Invention Title:

SYSTEMS AND TECHNIQUES TO PERFORM 4D-GUIDED VIDEO GENERATION WITH DIFFUSION MODELS

Publication number:

US20250378674

Publication date:
Section:

Physics

Class:

G06V10/44

Inventors:

Assignee:

Applicant:

Smart overview of the Invention

Embodiments introduce systems and techniques for generating four-dimensional (4D) videos using diffusion models. By receiving a prompt and an input mesh, keyframes are generated from depth and UV coordinate maps. These keyframes undergo feature extraction and are processed through a diffusion model to create the 4D video. The process involves UV-guided noise initialization and feature injection into the diffusion model, enhancing temporal consistency and quality.

Background

Diffusion models are mathematical frameworks used to describe the dispersion of entities within a system, applicable across various fields such as computer vision and machine learning. These models iteratively transform an initial distribution into a target distribution, enabling realistic data generation. They are particularly useful for tasks like image synthesis and data generation, providing insights into complex system dynamics.

Challenges and Solutions

Traditional 3D content creation is labor-intensive and challenging to automate. Emerging text-to-video diffusion models offer automation but lack control over scene layout and motion. The discussed systems combine dynamic 3D meshes with diffusion models' capabilities, allowing for high-quality, temporally consistent frame generation. This approach leverages ground truth correspondence from dynamic meshes to enhance video generation.

Technical Details

The system integrates 3D workflows with text-to-image models to create 4D-guided animations. By determining correspondence information from input meshes, the system ensures temporal consistency through UV-space noise initialization. Self-attention layers are enhanced to maintain spatial appearance consistency, utilizing depth cues and control models for structural guidance. This framework employs a pre-trained text-to-image diffusion model as a multi-frame renderer.

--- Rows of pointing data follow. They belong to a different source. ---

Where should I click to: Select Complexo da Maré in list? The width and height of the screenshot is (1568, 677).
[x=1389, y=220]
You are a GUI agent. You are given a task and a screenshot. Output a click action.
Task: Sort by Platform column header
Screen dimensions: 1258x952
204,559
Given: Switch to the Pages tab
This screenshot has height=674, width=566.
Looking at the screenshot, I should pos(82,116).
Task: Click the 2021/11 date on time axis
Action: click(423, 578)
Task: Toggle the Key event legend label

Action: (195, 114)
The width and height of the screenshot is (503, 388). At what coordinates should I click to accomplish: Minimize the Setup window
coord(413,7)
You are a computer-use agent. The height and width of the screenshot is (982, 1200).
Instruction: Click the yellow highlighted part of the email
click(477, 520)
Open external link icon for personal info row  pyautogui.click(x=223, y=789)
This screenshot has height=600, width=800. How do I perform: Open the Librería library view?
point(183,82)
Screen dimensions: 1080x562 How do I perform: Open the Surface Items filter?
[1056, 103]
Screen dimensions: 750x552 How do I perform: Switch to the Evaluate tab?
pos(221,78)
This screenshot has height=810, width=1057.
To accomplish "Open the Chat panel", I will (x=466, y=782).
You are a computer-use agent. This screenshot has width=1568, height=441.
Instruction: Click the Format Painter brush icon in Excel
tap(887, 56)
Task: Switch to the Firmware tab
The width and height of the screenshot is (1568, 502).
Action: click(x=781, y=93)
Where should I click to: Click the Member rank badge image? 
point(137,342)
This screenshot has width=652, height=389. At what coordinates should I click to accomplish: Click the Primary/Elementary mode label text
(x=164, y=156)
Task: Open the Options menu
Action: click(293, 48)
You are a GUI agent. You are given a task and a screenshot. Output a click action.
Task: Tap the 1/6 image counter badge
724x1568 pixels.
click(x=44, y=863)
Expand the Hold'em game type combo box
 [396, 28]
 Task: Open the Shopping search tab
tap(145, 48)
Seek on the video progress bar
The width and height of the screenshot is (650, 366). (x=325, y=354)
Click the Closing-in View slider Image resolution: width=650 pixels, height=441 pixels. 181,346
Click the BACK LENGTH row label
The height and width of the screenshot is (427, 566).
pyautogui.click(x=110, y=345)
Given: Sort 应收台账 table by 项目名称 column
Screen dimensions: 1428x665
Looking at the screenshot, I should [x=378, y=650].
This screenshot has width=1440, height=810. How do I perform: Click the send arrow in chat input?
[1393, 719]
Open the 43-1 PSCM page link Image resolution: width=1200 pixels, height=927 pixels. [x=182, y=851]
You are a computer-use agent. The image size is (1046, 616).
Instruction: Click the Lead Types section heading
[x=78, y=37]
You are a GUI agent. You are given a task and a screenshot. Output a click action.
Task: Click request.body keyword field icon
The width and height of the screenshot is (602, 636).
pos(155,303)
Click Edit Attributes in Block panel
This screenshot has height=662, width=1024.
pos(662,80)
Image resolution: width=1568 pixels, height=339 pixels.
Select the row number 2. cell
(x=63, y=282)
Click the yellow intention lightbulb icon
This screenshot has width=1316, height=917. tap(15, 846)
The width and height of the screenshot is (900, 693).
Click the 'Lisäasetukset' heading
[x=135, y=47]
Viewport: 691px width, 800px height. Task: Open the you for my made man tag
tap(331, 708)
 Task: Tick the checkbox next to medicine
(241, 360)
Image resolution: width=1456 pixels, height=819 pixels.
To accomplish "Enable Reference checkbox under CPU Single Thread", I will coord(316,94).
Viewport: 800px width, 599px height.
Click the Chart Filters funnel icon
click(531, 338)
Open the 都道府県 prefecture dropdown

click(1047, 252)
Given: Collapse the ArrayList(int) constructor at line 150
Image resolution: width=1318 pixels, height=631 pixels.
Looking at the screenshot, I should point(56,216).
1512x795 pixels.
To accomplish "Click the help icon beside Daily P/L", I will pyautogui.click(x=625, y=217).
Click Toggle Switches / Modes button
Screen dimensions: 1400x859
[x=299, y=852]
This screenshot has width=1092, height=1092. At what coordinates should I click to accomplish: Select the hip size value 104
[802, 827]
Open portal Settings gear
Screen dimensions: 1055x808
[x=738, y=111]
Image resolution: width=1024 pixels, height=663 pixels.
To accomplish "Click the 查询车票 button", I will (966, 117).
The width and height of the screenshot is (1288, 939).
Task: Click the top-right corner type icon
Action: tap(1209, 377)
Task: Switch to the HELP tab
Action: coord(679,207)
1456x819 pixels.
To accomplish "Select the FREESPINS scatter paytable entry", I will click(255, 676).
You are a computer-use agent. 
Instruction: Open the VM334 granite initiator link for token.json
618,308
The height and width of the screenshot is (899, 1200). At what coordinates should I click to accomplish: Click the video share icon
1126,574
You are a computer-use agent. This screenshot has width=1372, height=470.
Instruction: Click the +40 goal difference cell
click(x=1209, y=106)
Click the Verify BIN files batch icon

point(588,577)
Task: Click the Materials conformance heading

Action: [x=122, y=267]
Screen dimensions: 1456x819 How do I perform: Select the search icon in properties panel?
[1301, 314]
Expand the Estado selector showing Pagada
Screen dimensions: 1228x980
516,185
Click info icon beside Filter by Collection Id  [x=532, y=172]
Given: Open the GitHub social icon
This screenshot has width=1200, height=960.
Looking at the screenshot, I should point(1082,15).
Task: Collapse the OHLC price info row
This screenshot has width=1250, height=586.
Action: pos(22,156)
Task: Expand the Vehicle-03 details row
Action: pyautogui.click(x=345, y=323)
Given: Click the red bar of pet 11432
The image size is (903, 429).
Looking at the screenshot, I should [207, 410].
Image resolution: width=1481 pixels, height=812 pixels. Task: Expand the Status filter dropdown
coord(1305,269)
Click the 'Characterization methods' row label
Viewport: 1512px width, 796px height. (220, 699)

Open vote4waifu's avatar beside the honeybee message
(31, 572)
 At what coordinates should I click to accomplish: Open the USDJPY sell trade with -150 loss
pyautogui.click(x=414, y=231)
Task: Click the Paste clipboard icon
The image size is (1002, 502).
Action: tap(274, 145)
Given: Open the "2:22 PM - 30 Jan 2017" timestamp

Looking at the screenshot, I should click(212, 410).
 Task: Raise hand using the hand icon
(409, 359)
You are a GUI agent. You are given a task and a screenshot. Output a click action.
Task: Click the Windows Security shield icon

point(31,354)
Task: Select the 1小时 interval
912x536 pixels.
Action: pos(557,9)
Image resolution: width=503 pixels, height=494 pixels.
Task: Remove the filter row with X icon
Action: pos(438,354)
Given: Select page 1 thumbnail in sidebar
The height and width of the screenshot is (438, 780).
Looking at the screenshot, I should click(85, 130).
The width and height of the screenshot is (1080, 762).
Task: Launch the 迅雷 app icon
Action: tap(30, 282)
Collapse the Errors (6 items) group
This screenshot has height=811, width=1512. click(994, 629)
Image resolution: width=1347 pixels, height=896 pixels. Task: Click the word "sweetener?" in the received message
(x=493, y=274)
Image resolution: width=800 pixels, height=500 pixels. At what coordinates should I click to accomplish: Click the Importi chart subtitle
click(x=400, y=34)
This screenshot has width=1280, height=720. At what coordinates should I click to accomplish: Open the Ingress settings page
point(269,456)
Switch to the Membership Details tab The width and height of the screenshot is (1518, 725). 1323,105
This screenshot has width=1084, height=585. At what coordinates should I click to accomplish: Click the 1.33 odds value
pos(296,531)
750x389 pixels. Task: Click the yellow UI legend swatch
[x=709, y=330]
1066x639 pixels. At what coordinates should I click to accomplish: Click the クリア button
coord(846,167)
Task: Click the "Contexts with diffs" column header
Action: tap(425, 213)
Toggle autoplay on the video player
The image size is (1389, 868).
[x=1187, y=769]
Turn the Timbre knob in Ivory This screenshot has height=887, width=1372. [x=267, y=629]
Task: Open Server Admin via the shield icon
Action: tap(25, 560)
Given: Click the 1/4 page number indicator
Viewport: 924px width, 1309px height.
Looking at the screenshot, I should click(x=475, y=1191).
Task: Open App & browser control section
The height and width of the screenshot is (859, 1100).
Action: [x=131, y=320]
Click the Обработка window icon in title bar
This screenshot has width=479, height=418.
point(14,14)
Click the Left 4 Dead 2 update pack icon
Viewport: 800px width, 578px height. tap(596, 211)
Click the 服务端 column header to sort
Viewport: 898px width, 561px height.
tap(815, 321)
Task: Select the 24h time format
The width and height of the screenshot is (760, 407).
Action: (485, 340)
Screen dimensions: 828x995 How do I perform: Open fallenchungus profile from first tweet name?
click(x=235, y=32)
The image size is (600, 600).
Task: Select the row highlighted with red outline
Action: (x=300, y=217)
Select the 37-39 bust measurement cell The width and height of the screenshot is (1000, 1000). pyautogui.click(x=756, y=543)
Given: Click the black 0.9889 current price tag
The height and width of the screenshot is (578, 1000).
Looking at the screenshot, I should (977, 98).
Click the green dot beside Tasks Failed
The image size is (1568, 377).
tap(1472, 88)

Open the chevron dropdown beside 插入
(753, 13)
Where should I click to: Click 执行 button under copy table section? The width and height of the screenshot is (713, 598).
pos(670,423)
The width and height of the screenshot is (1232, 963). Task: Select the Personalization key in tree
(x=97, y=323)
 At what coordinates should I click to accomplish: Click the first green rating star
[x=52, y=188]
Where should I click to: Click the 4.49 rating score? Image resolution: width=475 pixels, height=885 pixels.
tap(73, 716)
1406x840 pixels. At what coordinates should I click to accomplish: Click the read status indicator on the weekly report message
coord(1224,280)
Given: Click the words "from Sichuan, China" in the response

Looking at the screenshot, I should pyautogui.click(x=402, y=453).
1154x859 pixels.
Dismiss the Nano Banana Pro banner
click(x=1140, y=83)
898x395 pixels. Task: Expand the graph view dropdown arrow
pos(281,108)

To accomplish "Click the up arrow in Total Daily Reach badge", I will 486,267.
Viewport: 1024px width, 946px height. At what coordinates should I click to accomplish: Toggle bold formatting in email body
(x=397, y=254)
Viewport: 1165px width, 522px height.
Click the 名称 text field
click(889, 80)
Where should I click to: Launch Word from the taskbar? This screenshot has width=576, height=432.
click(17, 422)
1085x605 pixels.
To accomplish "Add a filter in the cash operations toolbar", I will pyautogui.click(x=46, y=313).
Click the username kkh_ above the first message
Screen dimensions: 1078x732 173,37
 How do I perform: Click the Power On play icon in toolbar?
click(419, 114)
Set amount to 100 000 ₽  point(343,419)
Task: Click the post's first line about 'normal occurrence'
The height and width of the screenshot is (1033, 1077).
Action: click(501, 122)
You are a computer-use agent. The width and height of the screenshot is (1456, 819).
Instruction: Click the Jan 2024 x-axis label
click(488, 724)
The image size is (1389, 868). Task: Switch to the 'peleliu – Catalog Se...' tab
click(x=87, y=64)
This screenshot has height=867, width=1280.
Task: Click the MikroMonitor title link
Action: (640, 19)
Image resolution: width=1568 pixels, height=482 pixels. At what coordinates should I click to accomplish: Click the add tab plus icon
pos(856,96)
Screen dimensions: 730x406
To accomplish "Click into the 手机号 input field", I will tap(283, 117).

Implementation and Advantages

The system converts scene-level proxy meshes into 4D animations using depth and UV coordinate maps as guiding channels. Through a diffusion process, these inputs guide the generation of high-fidelity, consistent animations. The method improves upon previous solutions by introducing a UV-space noise initialization mechanism and correspondence-aware attention, applicable to various machine learning systems. This approach enables efficient and controllable video generation.